Heurts entre forces de l’ordre togolaises et manifestants à Lomé, le 18 octobre 2017
Au moins quatre personnes ont été tuées par balle mercredi au cours d’affrontements entre manifestants et forces de l’ordre dans les deux principales villes du Togo, où des marches contre le pouvoir prévues par l’opposition avaient été interdites

A Sokodé (nord), deuxième ville du pays où des violences meurtrières avaient déjà éclaté la veille, trois personnes ont été tuées par balle, a déclaré en début de soirée à la presse le ministre de la Sécurité, le colonel Yark Damehame.

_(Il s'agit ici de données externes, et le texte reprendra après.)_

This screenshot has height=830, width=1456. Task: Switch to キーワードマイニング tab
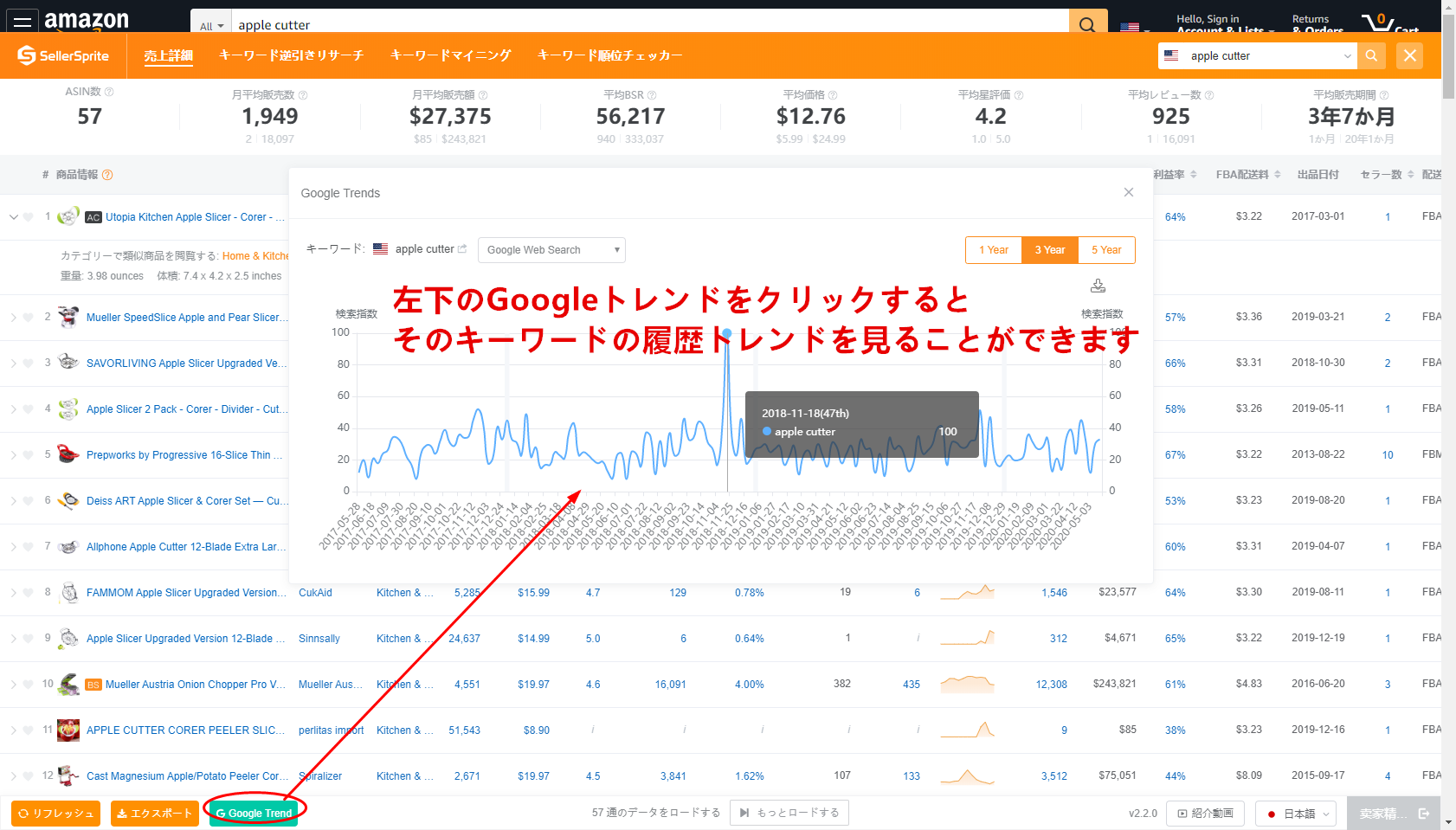pyautogui.click(x=450, y=56)
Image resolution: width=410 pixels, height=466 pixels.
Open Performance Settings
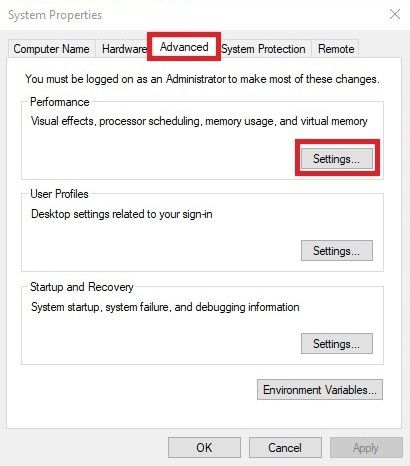[x=337, y=159]
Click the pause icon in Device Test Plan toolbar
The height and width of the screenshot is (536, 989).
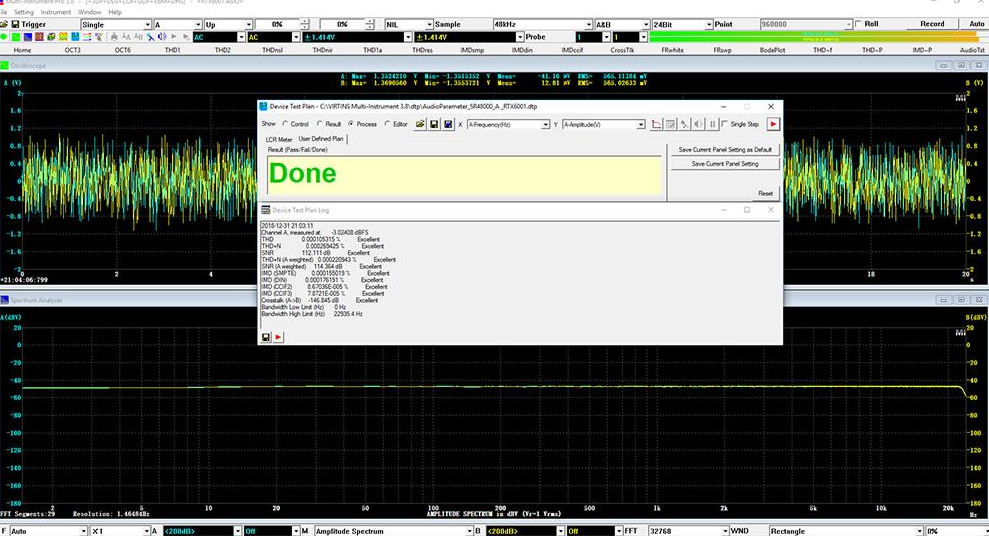tap(713, 124)
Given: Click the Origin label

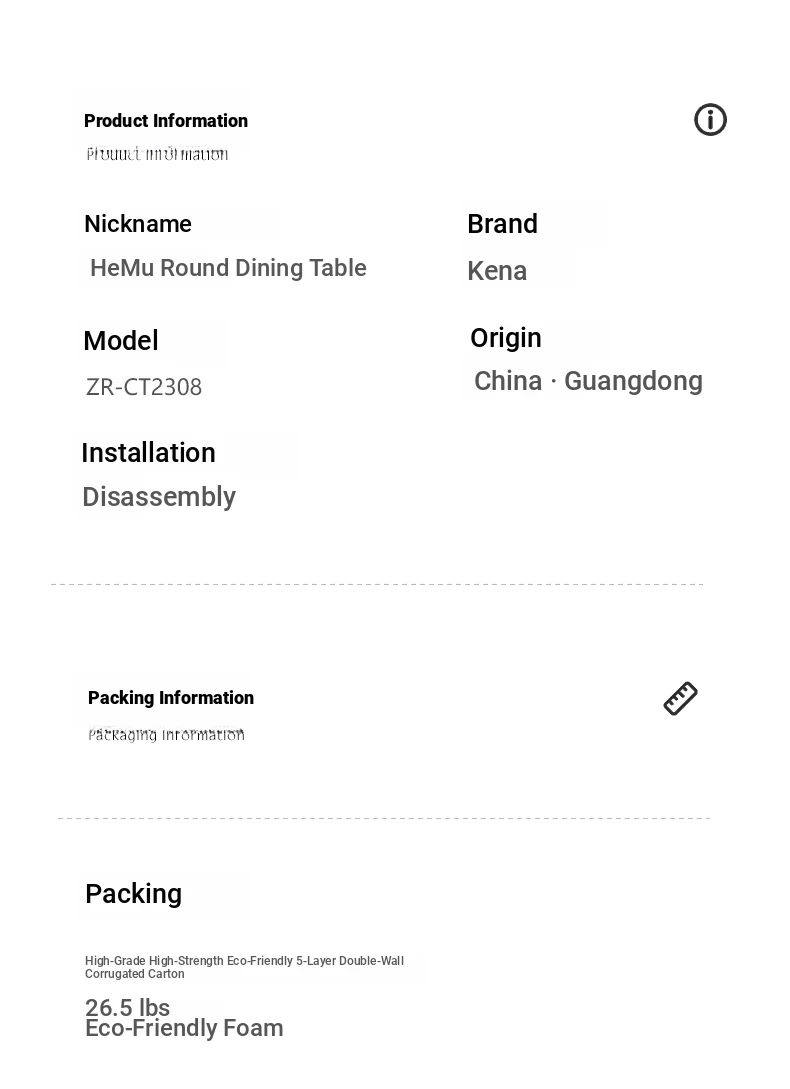Looking at the screenshot, I should coord(506,338).
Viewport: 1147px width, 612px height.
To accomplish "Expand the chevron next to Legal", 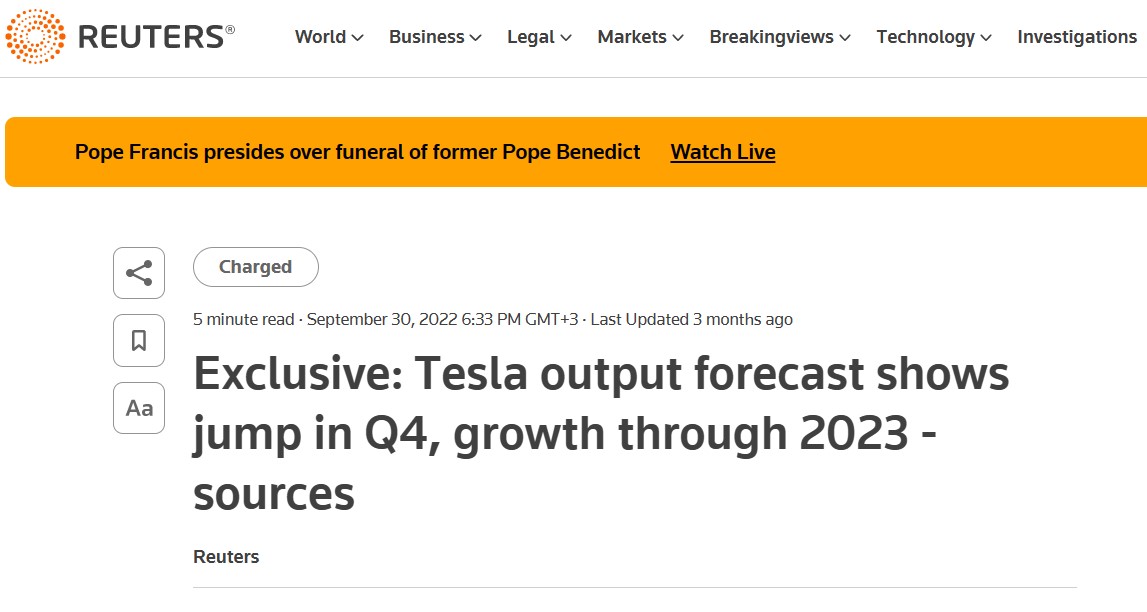I will pyautogui.click(x=566, y=38).
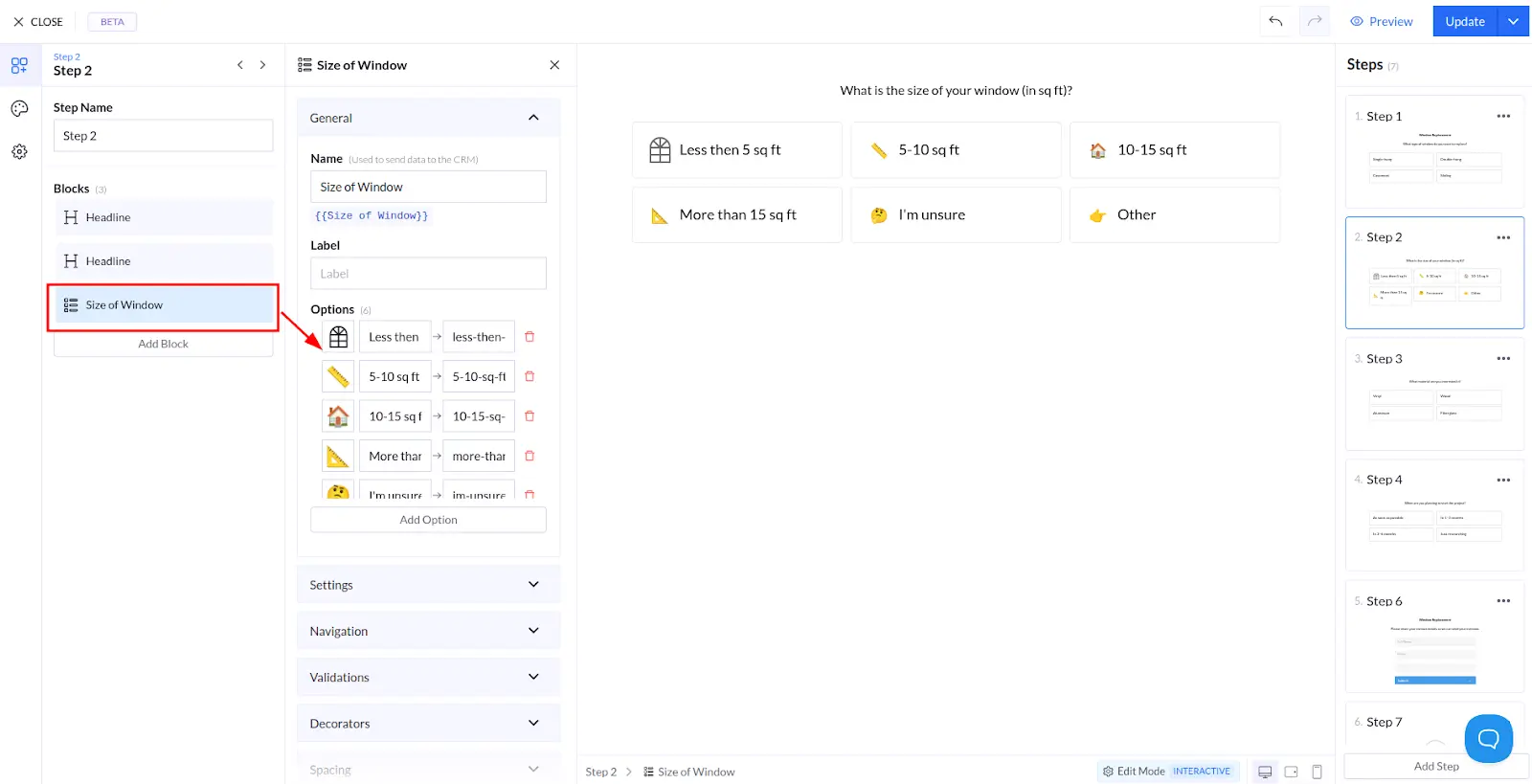Expand the Settings section
The image size is (1532, 784).
click(x=428, y=585)
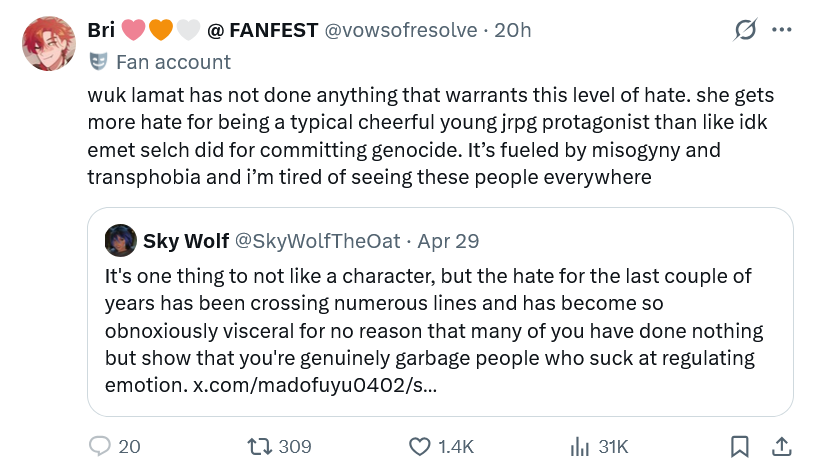Open the quoted tweet body text
The width and height of the screenshot is (815, 475).
[x=434, y=331]
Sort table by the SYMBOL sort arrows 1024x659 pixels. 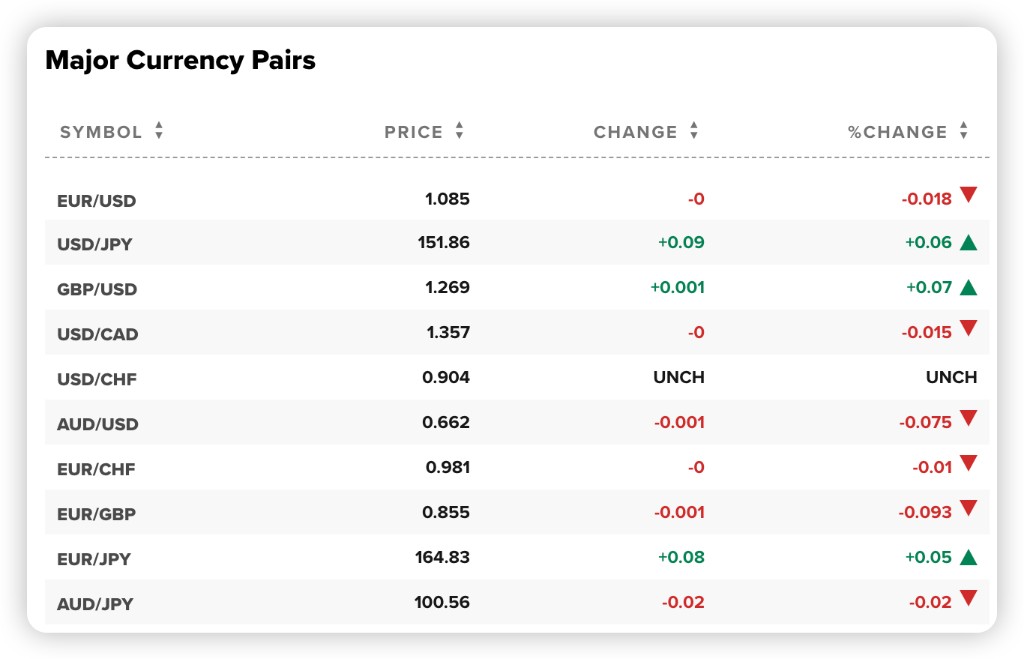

Dans la capitale Lomé, le gouvernement dénombrait en fin de journée "un mort et plusieurs blessés par balle", ainsi qu’une soixantaine de personnes interpellées.

Mardi déjà, Sokodé, fief du Parti National Panafricain (PNP, opposition) s’était embrasé après l’arrestation d’un imam proche du PNP. Les violences avaient fait quatre morts - deux adolescents et deux soldats lynchés par la foule.

"Les forces de l’ordre ne sont pas les seules à détenir des armes donc il est difficile de dire qui a tiré", a affirmé mercredi le colonel Yark lors du point presse.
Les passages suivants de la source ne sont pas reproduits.